**Goal of the exercise**
Below are the records. Reproduce exactly the lines from the one containing "Viewport: 1458px width, 806px height." through the final line, and omit any pictures.

Data to use START

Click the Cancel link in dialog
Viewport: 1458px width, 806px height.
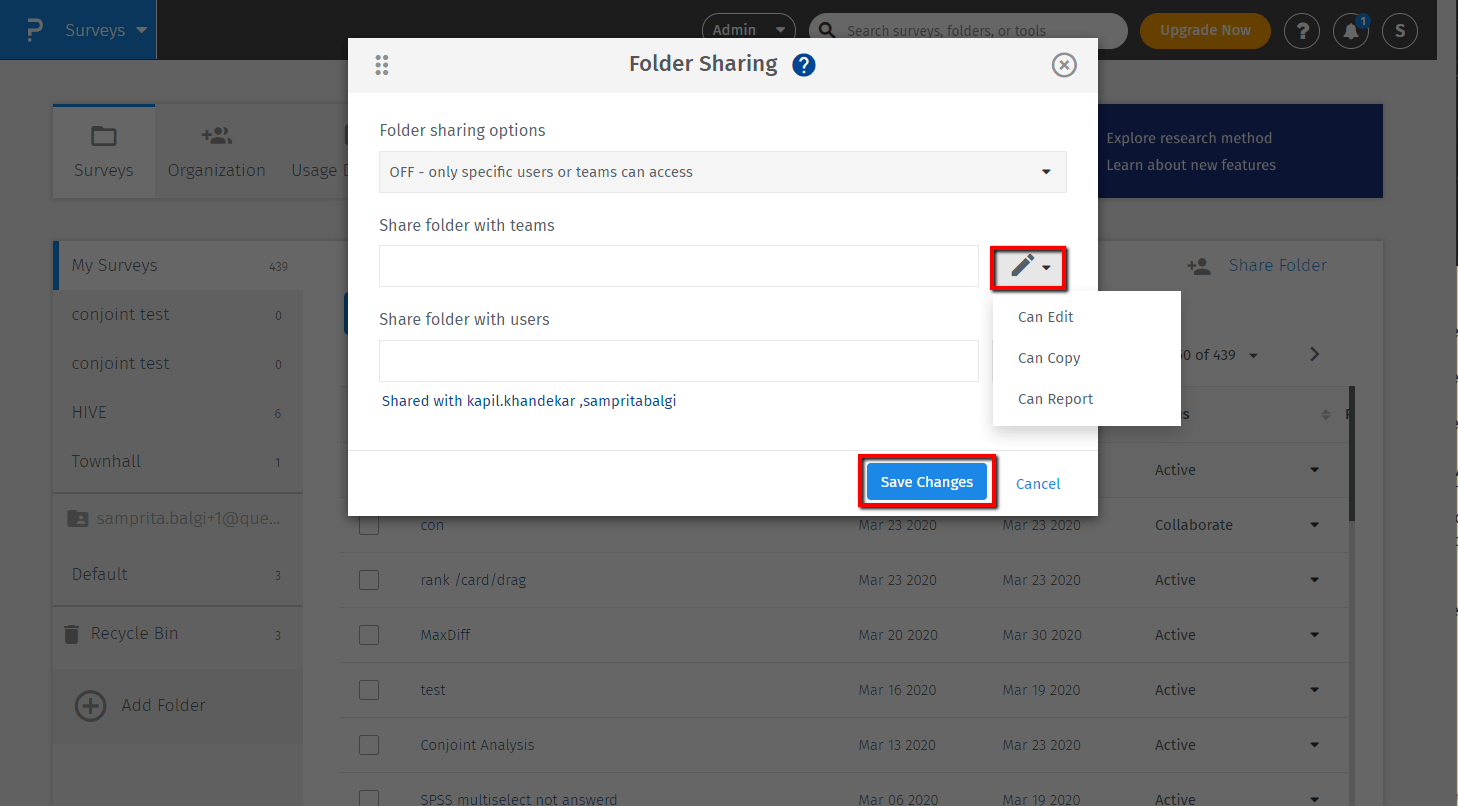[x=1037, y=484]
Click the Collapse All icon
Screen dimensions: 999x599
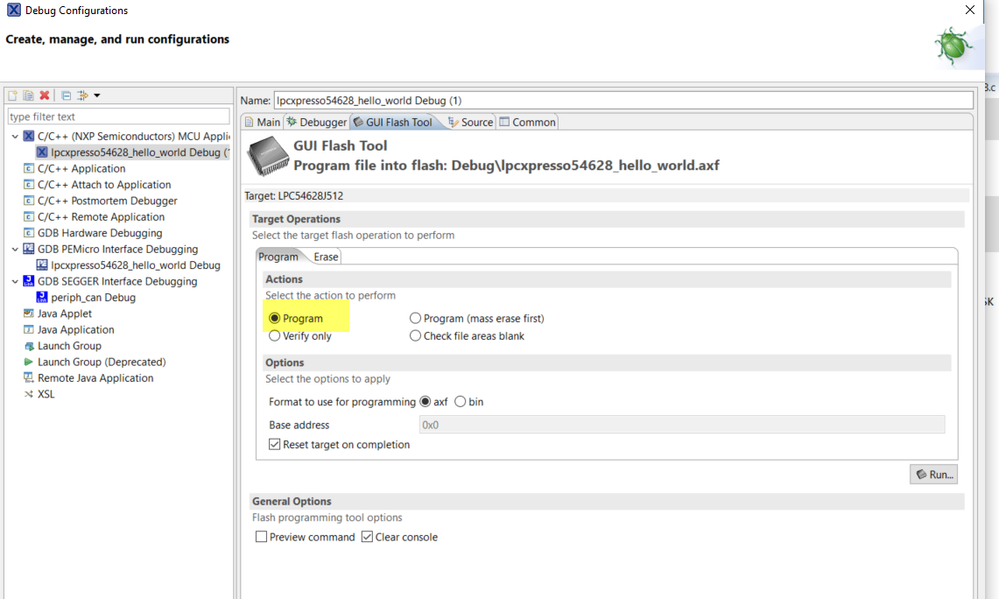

Data to use END

**Answer to this exercise**
Viewport: 1458px width, 806px height.
[x=1037, y=484]
Click the Collapse All icon
Screen dimensions: 999x599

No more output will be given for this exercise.